The city’s response to these verdicts may be to stop chasing suspected criminals:

Teeuwissen said he is concerned about the way judges have been treating these cases. Such large awards against the city may force the Jackson Police Department to abandon pursuits because the city cannot afford it, he said.

And that could hamper the city's ability to fight crime, he said.

"If these cases are upheld we are heading to a point where you can't have a pursuit in an urban area. If that is the case you can imagine the effect it will have on crime," he said. "You may have to tell your officers, 'We don't want you thinking in the field and making split-second decisions on whether this suspect is worth pursuing.' "

 

I don’t have the answer to this dilemma. The police need to be able to pursue suspects, but pursuits need to be carried out in a way where innocent bystanders are not injured. 

Mississippi Supreme Court Rules that Tort Claims Act Notice Requirement Not Jurisdictional and Can be Waived

The Mississippi Supreme Court issued a significant opinion today in Stuart v. UMC. The case was an appeal from a summary judgment in favor of UMC for failure to comply with the Mississippi Tort Claims Act pre-suit notice requirement.
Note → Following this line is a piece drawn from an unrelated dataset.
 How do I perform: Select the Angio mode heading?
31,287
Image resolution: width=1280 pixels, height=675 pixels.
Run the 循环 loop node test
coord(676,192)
The plaintiff did provide notice before filing suit and it appears that UMC argued that the plaintiff filed suit too soon after giving notice. The Court of Appeals had affirmed the trial court. The plaintiff argued that UMC waived the notice defense by actively participating in the litigation of the case for 2 1/2 years before filing a motion for summary judgment on the issue. A unanimous Court agreed in an opinion written by Justice Graves. Justice Randolph wrote a concurring opinion.

The opinion states: 

At no point throughout the trial and appellate processes has UMMC provided an explanation for why it waited for two-and-a-half years from the filing of the complaint to actually pursue a defense that was available to it from the moment Stuart filed the complaint. Waiting for that length of time and doing nothing to prevent the case from proceeding is unreasonable and inexcusable. Furthermore, UMMC participated in discovery matters during that time. We find that UMMC’s participation in this lawsuit and its failure to raise Stuart’s noncompliance with the ninety-day-notice requirement until two-and-a-half years later constitute waiver of that defense.

The Court also rejected UMC's argument that the notice requirements are jurisdictional and overruled a line of cases that held otherwise. The Court reasoned that the notice requirements are substantive requirements like the statute of limitations and not a jurisdictional requirement. As such, it can be waived and was in this case. The Plaintiff's lawyers were Will Raiford and John Cocke from Merkel and Cocke in Clarksdale, who are now heros to plaintiff lawyers around the state.

This is yet another in a growing line of cases in which the Court holds that a defendant's delay in pursuing an affirmative defense constitutes a waiver of the defense. The Court has recognized a waiver in asserting motions to compel arbitration and other affirmative matters. The bottom line appears to be that a defendant who delays must explain a reason for a delay, such as that aspects of the defense were being developed in discovery.Of course, there is not much of an explanation for not filing a motion based on alleged defects in the notice provided under the MCTA.